The Rabari or Raika pastoralists in India are the largest nomadic group in the country, and inhabit the dryland regions in Western India - near the border with Pakistan. Unlike romantic visions of pastoralists in vast open pastures, the Rabari must navigate across a patchwork of tenure types and where resources, including water have been privatized, enclosed and are strictly regulated. They exercise their concurrent and overlapping rights by negotiating with a range of actors, in an extremely adverse hyperindustrial policy environment.
In such a shifting political economy, the question that my thesis asks is: why does pastoralist mobility continue to persist? How does it evolve in response to changing circumstances?
In researching to answer these questions, my hypothesis is that mobility is far more complex and iterative than simply an economic and livelihood strategy, and in fact the simple availability of resources in certain areas is no longer the primary determinant of mobility decisions. I believe that understanding the everyday politics of mediating relationships may help to connect how pastoralists feel, act and express with their logics of mobility.

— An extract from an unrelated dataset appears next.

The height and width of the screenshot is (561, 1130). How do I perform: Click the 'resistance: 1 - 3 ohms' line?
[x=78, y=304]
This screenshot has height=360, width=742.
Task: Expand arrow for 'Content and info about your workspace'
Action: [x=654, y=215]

To respond to my questions I will deploy new conceptions from the mobilities paradigm. From the mobilities turn, we have
Mobility as a constellation of relationships - mobility is not just resulting from a series of discrete drivers or factors pressing down upon individuals - but rather is an embodied web of relationships that interact with each other and the migrating body. This web of relationships not only influence mobility but in turn is influenced by it as well.
This web of relationships is embedded in its own social and political history - so the flow of people has its own gradations, topographies of capital accumulation – underlying grid of power that determines the migrants’ position
The migration path chosen by an individual or community is reflective of a particular interaction of the web of relationships and only exists in relation to other path options – multi-local migrations – multiple temporalities of mobility – seen as a constant unfolding and state of flux rather than discrete movements
Mobility and immobility are two sides of the same coin and must be studied together. Mobility relies on moorings or immobile infrastructures - whether physical or social. This could be social networks, or certain mediating roles, whether fixed and assigned paths, or critical infrastructures.
Mobility exists not only tangibly in physical movement and perception, but also in conception, discursively and in imagination, in desire and aspiration. Mobility is an embodied experience - it involves gendered, racialized, aged bodies that encounter other bodies, objects, and the physical world multisensuously, generating emotions and forms of pleasure and pain.
While a robust theoretical frame for reconceiving mobility has been built – this epistemological advancement must be accompanied by methodological advancement. This has also been the concern of the mobilities turn who have worked to develop mobile methods
Through my study with the Rabari pastoralists, I hope to refine these concepts and methods. I recognize that it may be difficult to study all of the dimensions of mobility listed above but I believe it is important to acknowledge the multidimensional character of mobility even as one may choose to study only certain aspects. There is a danger that one may retreat into studying specific aspects as discrete and disengaged phenomena and therefore the attempt must be to have these dimensions speak to one another and the need to develop this overarching conceptual frame. Through this study I also hope to bring the study of pastoral mobility out of its niche and locate it within larger conversations about movement, mobility and migration.